(Task instructions):
Find where "Task: Toggle favorite" occurs in the data below, and retype that line and every later line exactly.

Collected data entries:

• • • • • • •

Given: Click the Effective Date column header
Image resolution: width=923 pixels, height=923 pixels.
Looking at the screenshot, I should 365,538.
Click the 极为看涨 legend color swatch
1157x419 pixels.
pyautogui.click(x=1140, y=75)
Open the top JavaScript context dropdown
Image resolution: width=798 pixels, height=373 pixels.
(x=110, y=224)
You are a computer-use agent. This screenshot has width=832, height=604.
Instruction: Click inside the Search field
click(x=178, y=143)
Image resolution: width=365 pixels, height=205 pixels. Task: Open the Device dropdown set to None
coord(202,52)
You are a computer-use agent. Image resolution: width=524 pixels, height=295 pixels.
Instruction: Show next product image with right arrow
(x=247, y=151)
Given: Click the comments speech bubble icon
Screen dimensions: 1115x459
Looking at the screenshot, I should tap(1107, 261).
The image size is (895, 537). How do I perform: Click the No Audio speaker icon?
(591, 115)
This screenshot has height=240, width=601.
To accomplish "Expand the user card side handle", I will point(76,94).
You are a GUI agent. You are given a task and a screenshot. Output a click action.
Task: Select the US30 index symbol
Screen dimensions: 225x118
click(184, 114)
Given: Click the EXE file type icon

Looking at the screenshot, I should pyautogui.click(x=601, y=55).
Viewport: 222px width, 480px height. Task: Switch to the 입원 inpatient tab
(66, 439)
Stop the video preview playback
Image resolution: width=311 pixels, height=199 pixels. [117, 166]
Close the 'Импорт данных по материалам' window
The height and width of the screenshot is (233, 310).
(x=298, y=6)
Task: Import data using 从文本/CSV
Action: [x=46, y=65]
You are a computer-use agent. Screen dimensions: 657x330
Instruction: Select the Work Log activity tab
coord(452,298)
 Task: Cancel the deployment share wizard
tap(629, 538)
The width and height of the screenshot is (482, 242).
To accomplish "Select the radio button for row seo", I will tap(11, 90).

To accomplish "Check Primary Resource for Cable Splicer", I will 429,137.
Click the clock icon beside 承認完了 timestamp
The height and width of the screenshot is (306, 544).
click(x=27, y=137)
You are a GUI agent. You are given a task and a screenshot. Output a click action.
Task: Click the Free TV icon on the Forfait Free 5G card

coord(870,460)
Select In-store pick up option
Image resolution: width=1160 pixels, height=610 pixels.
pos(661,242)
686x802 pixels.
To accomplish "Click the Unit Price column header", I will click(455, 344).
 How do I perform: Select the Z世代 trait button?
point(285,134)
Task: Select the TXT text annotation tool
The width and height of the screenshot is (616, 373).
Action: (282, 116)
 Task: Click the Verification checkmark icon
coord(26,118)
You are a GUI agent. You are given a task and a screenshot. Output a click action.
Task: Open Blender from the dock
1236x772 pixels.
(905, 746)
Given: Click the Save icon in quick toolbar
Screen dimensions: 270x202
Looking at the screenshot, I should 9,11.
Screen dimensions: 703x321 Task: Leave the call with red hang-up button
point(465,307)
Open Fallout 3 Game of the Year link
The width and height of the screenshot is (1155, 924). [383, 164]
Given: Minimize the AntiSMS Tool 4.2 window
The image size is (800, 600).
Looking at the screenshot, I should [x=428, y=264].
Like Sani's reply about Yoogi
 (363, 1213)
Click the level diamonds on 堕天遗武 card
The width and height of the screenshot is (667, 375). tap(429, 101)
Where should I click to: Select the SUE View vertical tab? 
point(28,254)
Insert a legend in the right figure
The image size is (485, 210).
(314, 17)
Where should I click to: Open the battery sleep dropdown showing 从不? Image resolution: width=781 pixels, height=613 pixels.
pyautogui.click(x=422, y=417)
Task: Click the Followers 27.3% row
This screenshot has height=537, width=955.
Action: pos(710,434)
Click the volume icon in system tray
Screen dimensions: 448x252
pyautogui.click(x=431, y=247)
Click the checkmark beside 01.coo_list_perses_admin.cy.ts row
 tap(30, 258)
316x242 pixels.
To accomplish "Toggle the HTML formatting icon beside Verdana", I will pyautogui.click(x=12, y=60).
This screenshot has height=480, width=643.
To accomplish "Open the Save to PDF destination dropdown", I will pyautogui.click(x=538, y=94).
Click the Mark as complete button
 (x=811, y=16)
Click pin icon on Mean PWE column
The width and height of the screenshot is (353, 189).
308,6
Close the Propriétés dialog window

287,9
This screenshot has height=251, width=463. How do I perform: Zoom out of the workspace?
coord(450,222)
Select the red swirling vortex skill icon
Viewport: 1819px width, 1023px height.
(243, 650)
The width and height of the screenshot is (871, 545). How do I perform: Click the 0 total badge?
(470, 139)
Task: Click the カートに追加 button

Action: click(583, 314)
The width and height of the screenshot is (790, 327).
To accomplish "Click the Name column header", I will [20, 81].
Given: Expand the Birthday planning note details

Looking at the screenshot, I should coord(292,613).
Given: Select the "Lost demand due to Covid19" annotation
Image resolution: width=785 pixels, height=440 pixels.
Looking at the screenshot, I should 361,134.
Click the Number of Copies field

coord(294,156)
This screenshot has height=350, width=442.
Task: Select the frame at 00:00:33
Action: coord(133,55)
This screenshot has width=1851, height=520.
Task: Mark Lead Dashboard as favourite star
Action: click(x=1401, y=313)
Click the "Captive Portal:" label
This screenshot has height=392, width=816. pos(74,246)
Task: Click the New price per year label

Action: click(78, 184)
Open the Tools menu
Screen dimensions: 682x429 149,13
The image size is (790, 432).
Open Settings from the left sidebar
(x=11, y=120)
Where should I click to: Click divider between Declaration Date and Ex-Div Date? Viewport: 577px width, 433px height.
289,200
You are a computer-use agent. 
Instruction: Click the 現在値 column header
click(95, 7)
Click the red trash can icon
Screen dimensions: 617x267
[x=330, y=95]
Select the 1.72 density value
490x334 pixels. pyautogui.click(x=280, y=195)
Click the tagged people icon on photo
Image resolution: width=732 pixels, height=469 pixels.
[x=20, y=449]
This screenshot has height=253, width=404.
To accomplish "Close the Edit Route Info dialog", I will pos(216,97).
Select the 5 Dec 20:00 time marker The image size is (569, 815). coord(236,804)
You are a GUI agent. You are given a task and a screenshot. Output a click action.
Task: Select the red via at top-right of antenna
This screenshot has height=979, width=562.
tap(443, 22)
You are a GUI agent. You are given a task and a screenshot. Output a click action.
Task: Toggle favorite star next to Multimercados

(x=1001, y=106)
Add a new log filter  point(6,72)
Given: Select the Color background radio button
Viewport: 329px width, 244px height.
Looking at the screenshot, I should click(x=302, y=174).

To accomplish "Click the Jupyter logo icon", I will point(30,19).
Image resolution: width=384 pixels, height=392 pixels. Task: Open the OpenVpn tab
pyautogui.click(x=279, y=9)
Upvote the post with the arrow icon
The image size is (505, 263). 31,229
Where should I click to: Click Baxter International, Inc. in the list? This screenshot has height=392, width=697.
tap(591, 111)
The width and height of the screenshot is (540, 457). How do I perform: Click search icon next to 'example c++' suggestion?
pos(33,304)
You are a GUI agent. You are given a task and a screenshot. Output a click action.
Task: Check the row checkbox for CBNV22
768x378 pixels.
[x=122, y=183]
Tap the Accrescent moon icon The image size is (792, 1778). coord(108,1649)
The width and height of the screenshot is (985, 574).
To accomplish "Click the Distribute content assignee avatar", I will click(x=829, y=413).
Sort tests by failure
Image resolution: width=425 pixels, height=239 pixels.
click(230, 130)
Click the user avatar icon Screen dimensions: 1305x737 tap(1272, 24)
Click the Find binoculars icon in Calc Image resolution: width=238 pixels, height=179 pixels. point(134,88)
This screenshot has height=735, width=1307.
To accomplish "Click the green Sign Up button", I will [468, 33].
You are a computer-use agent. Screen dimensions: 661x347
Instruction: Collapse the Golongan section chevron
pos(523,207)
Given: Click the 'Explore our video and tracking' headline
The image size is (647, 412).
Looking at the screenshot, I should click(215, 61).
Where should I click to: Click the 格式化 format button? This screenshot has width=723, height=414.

• • • • • • •

(Written solution):
Task: Toggle favorite star next to Multimercados

(x=1001, y=106)
Add a new log filter  point(6,72)
Given: Select the Color background radio button
Viewport: 329px width, 244px height.
Looking at the screenshot, I should click(x=302, y=174).

To accomplish "Click the Jupyter logo icon", I will point(30,19).
Image resolution: width=384 pixels, height=392 pixels. Task: Open the OpenVpn tab
pyautogui.click(x=279, y=9)
Upvote the post with the arrow icon
The image size is (505, 263). 31,229
Where should I click to: Click Baxter International, Inc. in the list? This screenshot has height=392, width=697.
tap(591, 111)
The width and height of the screenshot is (540, 457). How do I perform: Click search icon next to 'example c++' suggestion?
pos(33,304)
You are a GUI agent. You are given a task and a screenshot. Output a click action.
Task: Check the row checkbox for CBNV22
768x378 pixels.
[x=122, y=183]
Tap the Accrescent moon icon The image size is (792, 1778). coord(108,1649)
The width and height of the screenshot is (985, 574).
To accomplish "Click the Distribute content assignee avatar", I will click(x=829, y=413).
Sort tests by failure
Image resolution: width=425 pixels, height=239 pixels.
click(230, 130)
Click the user avatar icon Screen dimensions: 1305x737 tap(1272, 24)
Click the Find binoculars icon in Calc Image resolution: width=238 pixels, height=179 pixels. point(134,88)
This screenshot has height=735, width=1307.
To accomplish "Click the green Sign Up button", I will [468, 33].
You are a computer-use agent. Screen dimensions: 661x347
Instruction: Collapse the Golongan section chevron
pos(523,207)
Given: Click the 'Explore our video and tracking' headline
The image size is (647, 412).
Looking at the screenshot, I should click(215, 61).
Where should I click to: Click the 格式化 format button? This screenshot has width=723, height=414.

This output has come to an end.